Sağıma,soluma yeniden sağıma sonra yeniden soluma döndüm. Döndükçe döndüm. Deliye döndüm. Ama olmadı. Her ne kadar yorgun olsam da uyuyamadım.
Yanıma kırmızı bir gömlek, lacivert bir kot pantalon ve gri, radyo desenli bir tişört aldım. Banyoya gittim. Rahatlamak için yıkanmaya başladım.
Buna ne kadar rahatlamak denir bilemedim. Çünkü üstlerinde yazılanlardan bir şey anlamadığım gibi, farklı düğmelere bastıkça yanmak ve donmak arasında gidip geliyordum. Sonunda dondurucu olmayan bir soğuk suyla yıkanmaya başladım. Şampuan bölümünden rastegele bir tuşa bastım.
Kurulandıktan sonra önce gri tişörtü onun üstüne de kırmızı, kırışık desenli gömleği giydim. Pantalon olmayınca kendi kendime güldüm. "Bu kadar çok yersen olacak olan bu Haymitch. Şişmanlıyorsun Haymitch. Git diyete gir Haymitch." Nitya'nın sesini taklit ettim ve dolaptan daha bol gözüken mor bir pantalon giydim.
İçeri girdiğimde Maysilee, Wade ve Flux'ın eski oyunları izlediklerini gördüm. Yemekte öyle sözleşmiştik ama kan görmek istemediğimden odama gitmek istemiştim.
"Ee, napıyosunuz?" Diye sordum 32 diş sırıtırken. "Pliny yok mu?" Diye de ekledim. Katılacağını söylemişti sanki.
"Gelmedi. 2 gün sonraki katliamdan önce kan görmek istemiyormuş." dedi Flux ve göz kırptı. Ne yani komik miydi? Ben gülüyor muydum? Ben gülersem herkes gülerdi.
"Hıhı. Tamam o zaman." Koca 3'lü koltuk boş olduğundan zıplayıp koltuğa uçurdum.
"Flux bizim için en ilginç ölümlerin olduğu yılları seçmiş. Onları izleyeceğiz." dedi Wade üzgün bir şekilde.
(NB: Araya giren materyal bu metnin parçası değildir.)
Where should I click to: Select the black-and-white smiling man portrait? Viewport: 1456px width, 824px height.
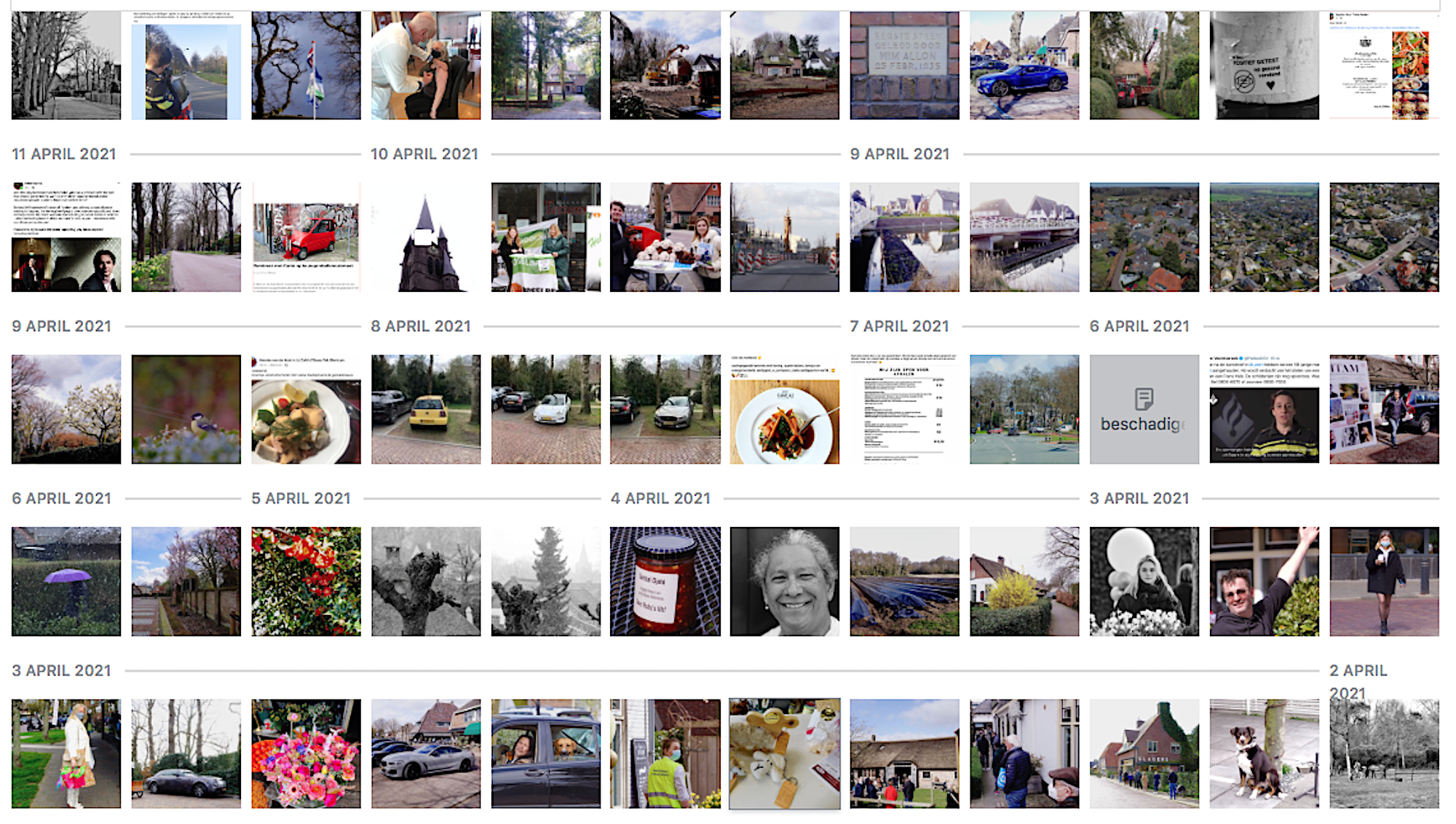click(785, 582)
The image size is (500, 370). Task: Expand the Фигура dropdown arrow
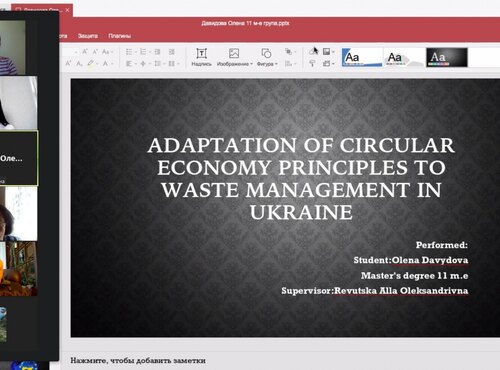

O da birilerini öldürmek istemiyordu. 14 yaşında olan biri için normaldi. Aslında ben de kimseyi öldürmek istemiyordum.
"Tamam o zaman haydi izleyelim."
"Sen niye lavanta kokuyorsun?" Maysilee'nin meraklı bakışları karşısında televizyonu işaret ettim.
"Azıcık sus başlıyor." dedim ve ikimiz de oraya döndük.
"Hadi Haymitch uyan. Salya akıtıyorsun." Başımda bekleyen Nitya'ya bakarken nasıl uyuduğumu fark ettim. Yatakta terstim ve çarşaf yerdeydi. Hım. İlginçti. Aslında hesaplamalarıma göre sadece 2 saat uyumuştum.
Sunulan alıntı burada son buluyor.